• [What the task requires]: Name every forum username that appears in the tachometer and electrical thread below, including any that are only mentioned in a post.

── Text extract ──

Believe it or not CarQuest can usually get almost anything VW. They have a Euro Parts partner. I have been able to order at a reasonable cost just about any part I have needed and get it in a matter of a day or two.


----------



## DAVEG (Aug 14, 2001)

*Re: Tachometer and Electric (DropTop81)*

I took the car to a mechanic and he inspected the Backup Switch and Said it needed to be repplaced but when I got it form Rabitt Parts it was the wrong part #. 171919823A instead of 171919823. The right # on the order form but not on the part.
The quest continues.


----------



## doonboggle (Jul 27, 2007)

*Re: Tachometer and Electric (DAVEG)*

Good luck on the backup switch. I just went thru this same thing ... from Kragen parts. It was not their fault, but the chinese manufactor who makes them these days. The legs of the original switch ... screw in type with two legs ... are long enough to fit into a depressed plug on the factory wiring harness. But the legs on the 'todays' version, are much shorter ... thus making one have to extend the harness with a jury rigged extended 2 wires. I looked and looked and looked on the web, and every source showed the same type.
Finally I came across a source that had posted an image, that was of the correct leg length, and in contacting him, he was kind enough to order on thru his supplier (did not have one in stock) with no charge to me ... to make sure of the length. Came back as OK, and I immediately ordered 2 from him ... one for now, and one for prosperity.
Did you ever get the tach working .... and is the alternator one of the 'W' types that it ... tach ... is wired into? 
I've found a tach but have read that the alternator must have a connection, labeled 'W'. Otherwise I'm looking at a jury rig that 4Crawler has posted on his site.


----------



## doonboggle (Jul 27, 2007)

*Re: Tachometer and Electric (doonboggle)*

^


----------



## DAVEG (Aug 14, 2001)

*Re: Tachometer and Electric (doonboggle)*

I fixed the backup light with a new switch from a local autoparts store. The tach is still cutting out intermitently. I think there is a loose connection. #171919823A backup light switch part works after all.


----------

───
── Excerpted records ──

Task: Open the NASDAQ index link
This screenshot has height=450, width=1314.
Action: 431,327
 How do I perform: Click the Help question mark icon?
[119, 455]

───

• [Output of the exercise]: DropTop81, DAVEG, doonboggle, 4Crawler